Epigenetic Modulation to Enable Antigen-specific T-cell Therapy of Colorectal Cancer.

Publication Type:

Journal Article


Journal of immunotherapy (Hagerstown, Md. : 1997), Volume 35, Issue 2, p.131-41 (2012)


2012, Center-Authored Paper, Clinical Research Division, Consortium Authored Paper, Experimental Histopathology Core Facility, Feb 2012, February 2012, Flow Cytometry Core Facility, Genomics Core Facility, Human Biology Division, Immune Monitoring Core Facility, Scientific Imaging Core Facility, Shared Resources, Translational Bioimaging Center Core Facility


Development of specific immunotherapy for colorectal cancer (CRC) will require identification of antigens selectively or exclusively expressed on CRC cells and strategies to induce and enhance immune responses against these antigenic targets.

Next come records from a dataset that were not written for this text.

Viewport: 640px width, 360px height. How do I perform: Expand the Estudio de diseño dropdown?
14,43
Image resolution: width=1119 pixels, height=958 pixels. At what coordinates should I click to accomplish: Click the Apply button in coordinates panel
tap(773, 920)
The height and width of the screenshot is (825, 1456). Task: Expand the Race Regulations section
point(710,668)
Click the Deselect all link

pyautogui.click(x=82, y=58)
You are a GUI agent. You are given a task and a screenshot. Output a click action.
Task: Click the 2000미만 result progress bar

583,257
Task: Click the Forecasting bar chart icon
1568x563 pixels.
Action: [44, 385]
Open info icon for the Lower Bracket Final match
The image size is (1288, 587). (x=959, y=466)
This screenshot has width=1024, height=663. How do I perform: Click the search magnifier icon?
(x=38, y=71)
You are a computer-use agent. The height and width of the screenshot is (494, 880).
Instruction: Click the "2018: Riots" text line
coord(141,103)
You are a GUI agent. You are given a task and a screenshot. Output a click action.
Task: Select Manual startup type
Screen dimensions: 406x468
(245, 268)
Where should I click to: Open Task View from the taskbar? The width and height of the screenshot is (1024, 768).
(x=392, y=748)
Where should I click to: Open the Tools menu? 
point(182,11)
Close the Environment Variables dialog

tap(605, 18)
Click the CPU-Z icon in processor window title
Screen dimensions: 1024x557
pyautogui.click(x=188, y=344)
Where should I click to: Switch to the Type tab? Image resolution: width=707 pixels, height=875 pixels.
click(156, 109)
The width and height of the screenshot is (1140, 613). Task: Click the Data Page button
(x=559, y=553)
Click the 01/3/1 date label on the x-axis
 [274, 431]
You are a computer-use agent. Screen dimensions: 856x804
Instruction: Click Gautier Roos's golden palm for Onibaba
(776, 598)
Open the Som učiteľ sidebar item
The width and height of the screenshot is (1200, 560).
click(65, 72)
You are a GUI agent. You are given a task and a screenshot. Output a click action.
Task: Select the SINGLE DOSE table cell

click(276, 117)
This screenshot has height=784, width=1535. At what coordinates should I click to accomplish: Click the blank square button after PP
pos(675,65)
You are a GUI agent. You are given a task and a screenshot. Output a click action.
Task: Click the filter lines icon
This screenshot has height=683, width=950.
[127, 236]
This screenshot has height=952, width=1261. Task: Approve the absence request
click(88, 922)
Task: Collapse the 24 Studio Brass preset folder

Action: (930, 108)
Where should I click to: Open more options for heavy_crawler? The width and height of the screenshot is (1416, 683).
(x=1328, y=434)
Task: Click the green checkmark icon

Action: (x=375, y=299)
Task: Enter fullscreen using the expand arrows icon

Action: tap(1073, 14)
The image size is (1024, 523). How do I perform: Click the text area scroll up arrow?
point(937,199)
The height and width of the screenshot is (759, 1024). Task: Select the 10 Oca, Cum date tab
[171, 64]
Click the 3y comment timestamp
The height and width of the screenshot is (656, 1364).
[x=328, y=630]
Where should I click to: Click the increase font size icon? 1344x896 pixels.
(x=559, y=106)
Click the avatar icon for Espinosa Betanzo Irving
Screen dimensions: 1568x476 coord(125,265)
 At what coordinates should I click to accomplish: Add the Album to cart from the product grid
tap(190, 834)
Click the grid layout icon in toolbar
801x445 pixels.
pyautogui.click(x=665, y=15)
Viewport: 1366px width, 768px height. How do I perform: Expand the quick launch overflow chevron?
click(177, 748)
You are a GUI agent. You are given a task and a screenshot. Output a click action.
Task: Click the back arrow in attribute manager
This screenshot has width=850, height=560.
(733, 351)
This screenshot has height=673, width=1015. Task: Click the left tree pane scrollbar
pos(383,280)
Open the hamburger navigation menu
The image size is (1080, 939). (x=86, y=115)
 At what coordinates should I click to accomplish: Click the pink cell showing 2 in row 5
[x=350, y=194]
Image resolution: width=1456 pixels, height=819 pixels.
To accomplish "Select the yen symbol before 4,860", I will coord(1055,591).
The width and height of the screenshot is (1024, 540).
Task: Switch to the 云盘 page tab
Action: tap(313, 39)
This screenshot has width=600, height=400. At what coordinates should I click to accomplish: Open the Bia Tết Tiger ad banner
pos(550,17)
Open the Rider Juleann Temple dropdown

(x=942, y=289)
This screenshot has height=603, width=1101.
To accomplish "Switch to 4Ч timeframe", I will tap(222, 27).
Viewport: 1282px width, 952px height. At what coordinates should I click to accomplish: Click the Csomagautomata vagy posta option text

Cancer-testis (C-T) antigens are proving to be excellent targets for immunotherapy of solid tumors such as melanoma, but their clinical utility for treatment of CRC has to date been limited by their infrequent expression in CRC cells. Here we report that the hypomethylating agent 5-aza-2'-deoxycytidine (DAC) induces expression of NY-ESO-1 and other C-T genes in CRC cells both in vitro and in vivo in a dose-dependent manner but has negligible effects on the expression of C-T genes in normal nontransformed cells such as fibroblasts. The induction by DAC of NY-ESO-1 expression in CRC cells persists over 100 days after DAC exposure and is associated with increased levels of NY-ESO-1 protein. CRC cells exposed to DAC at concentrations that can be readily achieved in vivo are rendered susceptible to major histocompatibility complex-restricted recognition by CD8 NY-ESO-1-specific T cells. We also demonstrate that retroviral transduction of polyclonal peripheral blood T cells from a metastatic CRC patient with the T-cell receptor α-chain and β-chain genes encoding a human leukocyte antigen-A2-restricted, NY-ESO-1157-165-specific T-cell receptor can be used to generate both CD8 and CD4 NY-ESO-1157-165-specific T cells that selectively recognize DAC-treated CRC but not nontransformed cells. Collectively, these results suggest that the combination of epigenetic modulation and adoptive transfer of genetically engineered T lymphocytes may enable specific immunotherapy for CRC.